E’ la terza volta che mi trovo al cospetto di Laetitia Sadier dal vivo, solo che questa occasione l’artista francese è unica protagonista dell’evento, non più ospite del bravo ma poco noto Giorgio Tuma (recuperate l’eccellente recensione di un suo album qui sulle pagine di OndaRock con la firma del maestro Giampiero Vigorito), né come parte fondamentale degli Stereolab. La suggestiva cripta del Duomo di Avellino è la cornice scelta per un concerto che offre finalmente una visione più completa dell’artista francese, non a caso Laetitia Sadier ha scelto per questo recente tour una scaletta che pesca in tutto l’arco delle produzioni extra Stereolab, a partire dall’elegante e sensuale brano per voce e chitarra “Dry Fruit” (un singolo pubblicato nel 2015).

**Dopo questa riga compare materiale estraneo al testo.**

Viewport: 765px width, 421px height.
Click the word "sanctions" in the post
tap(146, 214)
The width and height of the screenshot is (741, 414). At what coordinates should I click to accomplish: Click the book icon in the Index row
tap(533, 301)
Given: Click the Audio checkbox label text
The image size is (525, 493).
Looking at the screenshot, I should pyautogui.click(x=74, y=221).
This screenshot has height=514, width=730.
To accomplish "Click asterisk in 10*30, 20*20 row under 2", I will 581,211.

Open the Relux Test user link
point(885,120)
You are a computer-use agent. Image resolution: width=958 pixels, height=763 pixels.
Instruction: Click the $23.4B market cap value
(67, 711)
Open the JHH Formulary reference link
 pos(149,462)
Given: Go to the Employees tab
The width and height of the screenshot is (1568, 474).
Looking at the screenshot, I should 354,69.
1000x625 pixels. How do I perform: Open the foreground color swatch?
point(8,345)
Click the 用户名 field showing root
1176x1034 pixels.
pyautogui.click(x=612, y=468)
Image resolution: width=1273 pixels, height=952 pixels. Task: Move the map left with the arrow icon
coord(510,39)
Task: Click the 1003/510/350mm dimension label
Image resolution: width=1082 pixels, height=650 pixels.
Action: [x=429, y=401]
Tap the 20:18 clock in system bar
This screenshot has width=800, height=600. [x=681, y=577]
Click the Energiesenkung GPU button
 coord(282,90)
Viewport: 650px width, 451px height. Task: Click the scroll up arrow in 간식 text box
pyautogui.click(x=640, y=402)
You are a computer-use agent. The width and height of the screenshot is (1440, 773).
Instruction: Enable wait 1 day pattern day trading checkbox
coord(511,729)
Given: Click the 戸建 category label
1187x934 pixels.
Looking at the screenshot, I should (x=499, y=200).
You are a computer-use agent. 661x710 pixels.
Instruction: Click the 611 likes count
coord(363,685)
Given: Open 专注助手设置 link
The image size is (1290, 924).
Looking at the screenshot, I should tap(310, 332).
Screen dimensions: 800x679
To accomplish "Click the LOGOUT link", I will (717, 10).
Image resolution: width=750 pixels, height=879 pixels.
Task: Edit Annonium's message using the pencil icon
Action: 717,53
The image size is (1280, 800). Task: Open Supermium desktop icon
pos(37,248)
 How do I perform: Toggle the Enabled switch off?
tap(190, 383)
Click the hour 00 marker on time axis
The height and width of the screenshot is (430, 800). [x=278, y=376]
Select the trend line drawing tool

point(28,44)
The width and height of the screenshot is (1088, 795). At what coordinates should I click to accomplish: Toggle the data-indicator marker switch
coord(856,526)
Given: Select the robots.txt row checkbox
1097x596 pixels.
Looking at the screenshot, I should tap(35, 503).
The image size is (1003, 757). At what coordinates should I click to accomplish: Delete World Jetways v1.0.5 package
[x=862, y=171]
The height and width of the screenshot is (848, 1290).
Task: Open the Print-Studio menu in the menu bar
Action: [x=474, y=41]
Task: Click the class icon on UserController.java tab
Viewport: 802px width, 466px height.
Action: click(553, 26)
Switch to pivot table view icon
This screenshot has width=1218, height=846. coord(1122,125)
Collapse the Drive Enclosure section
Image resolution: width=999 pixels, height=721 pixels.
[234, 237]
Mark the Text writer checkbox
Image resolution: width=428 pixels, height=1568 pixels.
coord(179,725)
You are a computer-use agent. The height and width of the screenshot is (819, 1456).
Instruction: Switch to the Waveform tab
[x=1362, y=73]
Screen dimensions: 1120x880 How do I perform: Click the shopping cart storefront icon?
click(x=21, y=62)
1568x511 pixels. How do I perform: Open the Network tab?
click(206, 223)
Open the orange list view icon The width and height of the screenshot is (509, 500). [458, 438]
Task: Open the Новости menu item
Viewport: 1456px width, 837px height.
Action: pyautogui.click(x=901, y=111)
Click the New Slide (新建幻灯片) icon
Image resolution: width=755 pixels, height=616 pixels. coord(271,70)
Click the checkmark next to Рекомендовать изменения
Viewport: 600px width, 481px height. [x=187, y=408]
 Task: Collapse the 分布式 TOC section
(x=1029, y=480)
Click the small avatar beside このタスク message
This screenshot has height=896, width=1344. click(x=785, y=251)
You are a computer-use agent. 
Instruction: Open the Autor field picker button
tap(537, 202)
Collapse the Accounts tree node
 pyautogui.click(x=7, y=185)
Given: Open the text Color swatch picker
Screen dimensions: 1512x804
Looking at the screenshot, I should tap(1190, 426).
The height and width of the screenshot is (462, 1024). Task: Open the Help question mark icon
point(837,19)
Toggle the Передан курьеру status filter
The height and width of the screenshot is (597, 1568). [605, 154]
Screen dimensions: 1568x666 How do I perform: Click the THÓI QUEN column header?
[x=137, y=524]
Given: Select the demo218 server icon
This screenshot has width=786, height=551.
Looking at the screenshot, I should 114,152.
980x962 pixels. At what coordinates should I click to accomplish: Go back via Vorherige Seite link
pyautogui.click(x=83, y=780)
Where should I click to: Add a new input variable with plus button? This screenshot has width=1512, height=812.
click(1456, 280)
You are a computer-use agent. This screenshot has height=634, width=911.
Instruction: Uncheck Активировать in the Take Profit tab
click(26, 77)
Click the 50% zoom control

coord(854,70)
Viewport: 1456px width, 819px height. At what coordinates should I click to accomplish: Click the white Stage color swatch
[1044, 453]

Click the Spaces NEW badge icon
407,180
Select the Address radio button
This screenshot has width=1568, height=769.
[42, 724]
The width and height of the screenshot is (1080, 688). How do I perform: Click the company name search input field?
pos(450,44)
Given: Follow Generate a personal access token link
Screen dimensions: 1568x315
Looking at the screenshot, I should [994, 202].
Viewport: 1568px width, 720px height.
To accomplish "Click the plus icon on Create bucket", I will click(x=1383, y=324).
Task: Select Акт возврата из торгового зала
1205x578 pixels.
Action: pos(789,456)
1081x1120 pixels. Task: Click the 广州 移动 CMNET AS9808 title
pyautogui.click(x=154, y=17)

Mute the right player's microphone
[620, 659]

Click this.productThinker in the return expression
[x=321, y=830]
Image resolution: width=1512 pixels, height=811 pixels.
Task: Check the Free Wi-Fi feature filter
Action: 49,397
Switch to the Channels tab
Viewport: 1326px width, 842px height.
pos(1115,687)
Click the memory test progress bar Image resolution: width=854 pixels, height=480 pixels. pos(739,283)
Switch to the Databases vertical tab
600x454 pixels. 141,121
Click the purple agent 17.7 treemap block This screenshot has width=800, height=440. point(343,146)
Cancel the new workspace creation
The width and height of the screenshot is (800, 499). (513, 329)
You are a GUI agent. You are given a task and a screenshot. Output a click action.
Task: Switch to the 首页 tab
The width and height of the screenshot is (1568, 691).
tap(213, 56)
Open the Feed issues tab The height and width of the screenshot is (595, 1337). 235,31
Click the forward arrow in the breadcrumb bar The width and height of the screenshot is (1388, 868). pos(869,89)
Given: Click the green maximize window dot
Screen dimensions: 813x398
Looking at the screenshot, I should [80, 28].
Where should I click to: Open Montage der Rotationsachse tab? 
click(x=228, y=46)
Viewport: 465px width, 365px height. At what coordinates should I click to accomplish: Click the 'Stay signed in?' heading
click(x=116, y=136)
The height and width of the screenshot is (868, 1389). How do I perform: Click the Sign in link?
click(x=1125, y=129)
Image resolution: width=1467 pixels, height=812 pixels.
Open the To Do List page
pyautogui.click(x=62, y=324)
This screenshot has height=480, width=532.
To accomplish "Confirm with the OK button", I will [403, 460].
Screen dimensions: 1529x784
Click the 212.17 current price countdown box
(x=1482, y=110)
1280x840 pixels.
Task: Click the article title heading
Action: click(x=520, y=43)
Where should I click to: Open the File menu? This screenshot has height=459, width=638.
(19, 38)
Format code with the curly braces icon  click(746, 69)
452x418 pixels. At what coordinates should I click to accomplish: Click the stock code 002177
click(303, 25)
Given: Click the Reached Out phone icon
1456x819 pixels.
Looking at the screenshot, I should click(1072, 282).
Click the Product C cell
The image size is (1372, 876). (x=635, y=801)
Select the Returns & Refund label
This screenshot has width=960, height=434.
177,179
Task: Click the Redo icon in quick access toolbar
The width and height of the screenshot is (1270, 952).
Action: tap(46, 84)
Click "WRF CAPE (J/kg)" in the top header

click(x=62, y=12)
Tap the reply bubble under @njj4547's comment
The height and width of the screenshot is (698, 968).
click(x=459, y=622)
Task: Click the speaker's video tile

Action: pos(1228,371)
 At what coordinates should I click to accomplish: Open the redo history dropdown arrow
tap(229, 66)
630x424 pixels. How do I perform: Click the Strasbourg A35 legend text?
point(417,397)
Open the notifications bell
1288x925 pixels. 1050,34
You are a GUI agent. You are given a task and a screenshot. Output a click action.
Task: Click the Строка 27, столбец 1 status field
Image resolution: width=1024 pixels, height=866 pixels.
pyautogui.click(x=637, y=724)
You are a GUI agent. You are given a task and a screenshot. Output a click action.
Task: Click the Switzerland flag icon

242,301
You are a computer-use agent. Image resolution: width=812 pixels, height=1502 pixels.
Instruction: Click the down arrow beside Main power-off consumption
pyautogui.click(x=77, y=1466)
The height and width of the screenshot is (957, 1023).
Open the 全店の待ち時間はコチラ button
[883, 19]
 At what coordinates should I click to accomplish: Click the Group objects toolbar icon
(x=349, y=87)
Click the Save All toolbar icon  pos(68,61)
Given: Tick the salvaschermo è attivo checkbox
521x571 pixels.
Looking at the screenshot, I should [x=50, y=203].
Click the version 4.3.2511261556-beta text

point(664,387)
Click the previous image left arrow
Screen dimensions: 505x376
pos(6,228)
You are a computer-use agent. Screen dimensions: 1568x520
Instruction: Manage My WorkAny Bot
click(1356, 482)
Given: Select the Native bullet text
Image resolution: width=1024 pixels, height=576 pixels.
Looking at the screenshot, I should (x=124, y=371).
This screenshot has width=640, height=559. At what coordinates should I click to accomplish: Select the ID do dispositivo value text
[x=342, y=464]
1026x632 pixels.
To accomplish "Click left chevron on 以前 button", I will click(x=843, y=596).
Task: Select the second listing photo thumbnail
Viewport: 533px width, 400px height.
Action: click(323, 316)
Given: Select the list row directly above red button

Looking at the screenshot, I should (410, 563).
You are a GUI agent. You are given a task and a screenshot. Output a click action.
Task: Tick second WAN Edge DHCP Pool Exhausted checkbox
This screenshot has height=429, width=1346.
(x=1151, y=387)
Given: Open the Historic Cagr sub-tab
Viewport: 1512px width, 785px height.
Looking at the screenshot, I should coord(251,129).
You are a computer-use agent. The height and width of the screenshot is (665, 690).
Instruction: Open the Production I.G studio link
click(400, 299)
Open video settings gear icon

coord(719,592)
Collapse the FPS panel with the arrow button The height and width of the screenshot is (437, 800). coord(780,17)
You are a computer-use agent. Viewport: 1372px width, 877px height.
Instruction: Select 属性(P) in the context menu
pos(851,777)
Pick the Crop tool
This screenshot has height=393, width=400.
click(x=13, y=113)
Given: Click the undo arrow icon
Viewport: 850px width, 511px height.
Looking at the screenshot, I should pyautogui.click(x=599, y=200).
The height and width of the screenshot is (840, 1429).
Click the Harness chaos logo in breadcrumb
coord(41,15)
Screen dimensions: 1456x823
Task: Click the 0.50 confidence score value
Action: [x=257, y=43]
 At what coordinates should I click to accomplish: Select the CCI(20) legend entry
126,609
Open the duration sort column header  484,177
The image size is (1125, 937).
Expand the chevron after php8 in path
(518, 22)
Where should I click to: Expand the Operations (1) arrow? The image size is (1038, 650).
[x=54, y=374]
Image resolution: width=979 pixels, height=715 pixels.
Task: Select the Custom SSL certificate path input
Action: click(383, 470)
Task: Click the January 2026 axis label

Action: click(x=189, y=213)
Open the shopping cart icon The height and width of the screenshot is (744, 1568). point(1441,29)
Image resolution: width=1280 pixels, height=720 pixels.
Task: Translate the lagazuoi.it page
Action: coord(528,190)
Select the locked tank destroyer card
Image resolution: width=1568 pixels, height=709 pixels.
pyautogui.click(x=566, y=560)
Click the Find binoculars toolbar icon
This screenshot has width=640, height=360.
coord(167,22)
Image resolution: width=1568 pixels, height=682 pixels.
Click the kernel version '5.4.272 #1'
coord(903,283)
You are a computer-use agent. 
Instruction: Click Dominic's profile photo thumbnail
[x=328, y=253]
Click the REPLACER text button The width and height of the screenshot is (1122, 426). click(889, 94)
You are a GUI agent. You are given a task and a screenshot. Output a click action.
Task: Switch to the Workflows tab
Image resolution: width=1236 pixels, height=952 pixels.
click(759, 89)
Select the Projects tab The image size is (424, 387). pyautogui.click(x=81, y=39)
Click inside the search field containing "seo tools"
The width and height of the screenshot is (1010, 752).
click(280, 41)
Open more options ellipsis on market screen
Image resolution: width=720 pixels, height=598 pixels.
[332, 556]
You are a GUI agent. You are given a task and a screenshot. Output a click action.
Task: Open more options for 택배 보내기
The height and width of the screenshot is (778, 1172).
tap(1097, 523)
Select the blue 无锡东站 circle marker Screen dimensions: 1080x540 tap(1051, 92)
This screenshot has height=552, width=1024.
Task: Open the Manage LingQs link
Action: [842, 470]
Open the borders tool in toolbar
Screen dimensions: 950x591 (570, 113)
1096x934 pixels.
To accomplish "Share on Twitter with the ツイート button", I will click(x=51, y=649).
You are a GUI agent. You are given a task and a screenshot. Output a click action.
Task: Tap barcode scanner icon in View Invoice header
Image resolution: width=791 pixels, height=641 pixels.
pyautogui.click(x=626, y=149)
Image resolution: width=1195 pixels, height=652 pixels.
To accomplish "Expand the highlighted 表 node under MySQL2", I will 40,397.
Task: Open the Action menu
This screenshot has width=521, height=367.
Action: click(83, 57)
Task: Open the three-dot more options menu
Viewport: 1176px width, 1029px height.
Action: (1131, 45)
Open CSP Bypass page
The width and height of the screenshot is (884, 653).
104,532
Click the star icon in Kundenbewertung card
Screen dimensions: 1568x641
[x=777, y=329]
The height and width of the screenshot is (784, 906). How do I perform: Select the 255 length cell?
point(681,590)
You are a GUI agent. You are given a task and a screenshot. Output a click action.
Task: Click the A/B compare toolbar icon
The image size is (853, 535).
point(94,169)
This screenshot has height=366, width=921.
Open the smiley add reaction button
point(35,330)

Dopo un breve dialogo (il primo delle tante e sempre empatiche chiacchierate con un pubblico particolarmente attento) Laetitia introduce scherzosamente la sua band, ovvero “la machine”, una base sulla quale l’artista offrirà durante la serata non solo la propria voce ma anche loop chitarristici e il suono del trombone. Con “Une Autre Attente” e “Protéìformunité” mette subito in campo l’autorevolezza raggiunta come autrice nell’ultimo album “Rooting For Love”, per poi introdurre una delle canzoni più eleganti e profonde della serata, "Don’t Forget You’re Mine" un brano che le offre anche un momento per parlare della violenza di genere con un’emotività che non sfugge al pubblico, che regala uno degli applausi più sinceri e sentiti della serata.
Abile nel gestire una varietà di soluzioni musicali, Laetitia Sadier approfitta della splendida cornice per proporre un brano dal progetto Monade, “Ode To A Keyring” dove protagonista è prima la chitarra e poi il trombone (non incluso nella versione originale), con “The Reflectors” (tratto dall’album del 2017 “Find Me Finding You”), l’attualità ritorna al centro delle sue osservazioni, le complesse trame minimalista in stile Steve Reich fanno da sfondo a un'amara riflessione sull’elezione di Donald Trump, la tensione strumentale è oscura, intensa, senza dubbio uno dei momenti clou della bella serata.
Dopo due brani tratti sempre dall’ultimo album “Rooting For Love” – le variazioni modular-synth di “Cloud 6” e l’ennesima raffinatezza pop “Panser L’inacceptable” - e alcune performance della stessa Sadier come ballerina e trombonista, è il momento per il previsto bis "La Nageuse Nue" e un omaggio finale a Scott Walker con una rilettura personale di “On Your Own Again”, perfetta chiusura per una serata che ha offerto una varietà di emozioni incredibili, anche grazie al luogo scelto dall’organizzazione FITZ per un concerto che ha offerto al pubblico un’artista in piena forma. Un cenno va anche alla simpatia e affabilità di Laetitia Sadier, alla quale perdoniamo il vezzo di non voler autografare i dischi realizzati con gli Stereolab, ma ovviamente un piccolo trofeo della serata non manca e lasciamo la cripta del Duomo di Avellino con la speranza di trovarci nuovamente al cospetto di una perfomer, cantante e autrice che ha pochi eguali nel panorama internazionale.